Así, después del tiempo y la preparación indicada, es ordenado sacerdote; y, cinco años después, obispo. Gobernó la diócesis de Hipona por 34 años, empleando sus dotes intelectuales y espirituales para atender las necesidades del rebaño que Dios le había encomendado.

Combatió las herejías de su tiempo, debatió contra las corrientes contrarias a la fe, acudió a varios concilios de obispos en África y viajó constantemente predicando el Evangelio. No pudo evitar que la entrega a su labor episcopal le forjara un gran prestigio dentro y fuera de la Iglesia, especialmente por su lucidez, valor y sabiduría.

En agosto de 430 se enfermó y el día 28 de aquel mes falleció. Su cuerpo fue enterrado inicialmente en Hipona, pero luego fue trasladado a Pavia, Italia.

En las últimas décadas, los pontífices han vuelto constantemente a la figura de este gran Santo y lo han presentado como ejemplo e inspiración para los cristianos de nuestro tiempo. San Juan Pablo II en 1986, con ocasión del XVI Centenario de la Conversión de San Agustín, publicó la carta apostólica “Augustinum Hipponensem” con el propósito de difundir la vida y obra de este Doctor de la Iglesia.

En enero del 2008, el Papa Emérito Benedicto XVI se refirió a él como “hombre de pasión y de fe, de altísima inteligencia y de incansable solicitud pastoral… dejó una huella profundísima en la vida cultural de Occidente y de todo el mundo”. Benedicto XVI suele decir que Agustín fue un “buen compañero de viaje” en su vida y ministerio.

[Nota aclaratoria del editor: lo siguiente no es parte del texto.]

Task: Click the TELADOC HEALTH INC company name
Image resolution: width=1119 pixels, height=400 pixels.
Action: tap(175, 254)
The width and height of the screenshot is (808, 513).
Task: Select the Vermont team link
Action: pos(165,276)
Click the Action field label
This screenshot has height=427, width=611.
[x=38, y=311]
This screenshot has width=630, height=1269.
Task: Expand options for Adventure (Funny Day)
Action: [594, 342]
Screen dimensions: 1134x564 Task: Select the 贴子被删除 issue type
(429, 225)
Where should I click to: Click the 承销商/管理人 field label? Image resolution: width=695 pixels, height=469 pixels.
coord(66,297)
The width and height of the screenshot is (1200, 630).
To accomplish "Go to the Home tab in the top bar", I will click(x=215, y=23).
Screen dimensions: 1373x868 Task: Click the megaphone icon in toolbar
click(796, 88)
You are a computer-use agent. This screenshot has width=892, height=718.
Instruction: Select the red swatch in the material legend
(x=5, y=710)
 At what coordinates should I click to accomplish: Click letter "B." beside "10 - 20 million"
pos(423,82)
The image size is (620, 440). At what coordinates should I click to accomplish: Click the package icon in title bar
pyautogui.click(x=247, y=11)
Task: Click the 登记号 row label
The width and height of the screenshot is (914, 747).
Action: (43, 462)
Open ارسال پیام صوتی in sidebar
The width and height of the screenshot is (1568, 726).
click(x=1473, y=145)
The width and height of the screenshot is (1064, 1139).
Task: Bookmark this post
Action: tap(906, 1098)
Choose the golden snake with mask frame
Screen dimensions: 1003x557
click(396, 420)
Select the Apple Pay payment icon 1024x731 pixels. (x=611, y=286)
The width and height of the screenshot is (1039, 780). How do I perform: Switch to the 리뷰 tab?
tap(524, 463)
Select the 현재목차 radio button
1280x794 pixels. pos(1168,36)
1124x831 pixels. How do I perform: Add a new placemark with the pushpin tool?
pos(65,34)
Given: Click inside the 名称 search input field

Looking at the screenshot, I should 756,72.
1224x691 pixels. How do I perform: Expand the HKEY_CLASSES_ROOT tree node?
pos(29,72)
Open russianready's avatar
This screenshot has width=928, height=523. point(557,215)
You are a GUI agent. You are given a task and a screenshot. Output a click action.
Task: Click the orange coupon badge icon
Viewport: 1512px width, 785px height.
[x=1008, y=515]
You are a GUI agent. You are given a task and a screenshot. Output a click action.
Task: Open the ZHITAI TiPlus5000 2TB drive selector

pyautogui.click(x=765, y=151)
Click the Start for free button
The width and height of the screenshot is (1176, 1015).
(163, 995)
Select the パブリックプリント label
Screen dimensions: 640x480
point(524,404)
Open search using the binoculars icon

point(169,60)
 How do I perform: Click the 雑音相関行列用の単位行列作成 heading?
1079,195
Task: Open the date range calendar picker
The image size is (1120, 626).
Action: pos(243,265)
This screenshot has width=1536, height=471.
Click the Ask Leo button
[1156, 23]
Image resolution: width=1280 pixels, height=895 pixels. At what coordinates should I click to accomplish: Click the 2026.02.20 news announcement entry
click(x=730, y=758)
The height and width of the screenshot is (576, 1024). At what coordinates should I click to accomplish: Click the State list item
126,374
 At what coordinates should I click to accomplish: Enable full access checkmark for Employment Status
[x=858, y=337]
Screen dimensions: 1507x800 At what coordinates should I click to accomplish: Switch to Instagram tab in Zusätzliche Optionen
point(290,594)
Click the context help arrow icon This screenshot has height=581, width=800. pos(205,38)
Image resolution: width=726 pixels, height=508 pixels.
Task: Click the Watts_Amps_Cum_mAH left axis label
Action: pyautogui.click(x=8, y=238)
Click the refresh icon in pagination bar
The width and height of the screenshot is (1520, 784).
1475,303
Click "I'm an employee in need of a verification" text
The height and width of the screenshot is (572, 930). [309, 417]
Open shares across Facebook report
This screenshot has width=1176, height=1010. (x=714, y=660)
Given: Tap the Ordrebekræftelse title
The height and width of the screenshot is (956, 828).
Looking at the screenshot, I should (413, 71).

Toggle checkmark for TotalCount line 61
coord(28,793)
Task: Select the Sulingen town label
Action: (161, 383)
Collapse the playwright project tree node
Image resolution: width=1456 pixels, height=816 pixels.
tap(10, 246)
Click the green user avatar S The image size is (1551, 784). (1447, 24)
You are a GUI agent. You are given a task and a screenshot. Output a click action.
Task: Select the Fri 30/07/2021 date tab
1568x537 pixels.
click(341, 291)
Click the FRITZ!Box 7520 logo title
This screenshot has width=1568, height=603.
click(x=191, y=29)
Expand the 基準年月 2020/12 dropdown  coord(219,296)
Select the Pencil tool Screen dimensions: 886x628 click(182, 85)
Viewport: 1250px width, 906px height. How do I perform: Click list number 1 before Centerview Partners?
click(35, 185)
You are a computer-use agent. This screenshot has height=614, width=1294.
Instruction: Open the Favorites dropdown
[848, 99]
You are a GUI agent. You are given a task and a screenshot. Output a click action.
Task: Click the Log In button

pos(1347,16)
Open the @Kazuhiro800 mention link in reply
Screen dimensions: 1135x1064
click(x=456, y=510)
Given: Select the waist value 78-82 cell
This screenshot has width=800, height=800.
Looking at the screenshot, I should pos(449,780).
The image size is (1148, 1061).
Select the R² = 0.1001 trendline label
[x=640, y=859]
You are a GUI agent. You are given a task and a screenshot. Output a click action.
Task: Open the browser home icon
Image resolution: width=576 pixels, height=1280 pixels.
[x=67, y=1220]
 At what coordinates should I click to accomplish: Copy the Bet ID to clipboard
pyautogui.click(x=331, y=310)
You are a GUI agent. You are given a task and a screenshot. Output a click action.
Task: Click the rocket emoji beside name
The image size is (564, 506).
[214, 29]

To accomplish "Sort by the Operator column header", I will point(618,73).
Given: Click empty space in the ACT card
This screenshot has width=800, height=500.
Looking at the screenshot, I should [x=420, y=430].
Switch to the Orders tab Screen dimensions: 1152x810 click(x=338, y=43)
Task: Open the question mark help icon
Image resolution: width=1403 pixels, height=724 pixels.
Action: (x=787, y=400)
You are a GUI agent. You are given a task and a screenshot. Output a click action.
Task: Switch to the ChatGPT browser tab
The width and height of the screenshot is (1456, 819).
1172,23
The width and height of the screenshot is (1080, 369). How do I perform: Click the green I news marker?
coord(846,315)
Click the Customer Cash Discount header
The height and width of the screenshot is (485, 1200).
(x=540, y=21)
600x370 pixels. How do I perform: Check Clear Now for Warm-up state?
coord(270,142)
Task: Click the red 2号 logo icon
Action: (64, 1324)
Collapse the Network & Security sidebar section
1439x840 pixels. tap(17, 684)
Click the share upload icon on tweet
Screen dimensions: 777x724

En agosto de 2013, el Papa Francisco, durante la Misa de apertura del Capítulo General de la Orden de San Agustín, se refirió al Santo en estos términos: “Es el hombre que comete errores, toma también caminos equivocados, peca -es un pecador-, pero no pierde la inquietud de la búsqueda espiritual. Y de este modo descubre que Dios le esperaba; más aún, que jamás había dejado de buscarle Él primero”.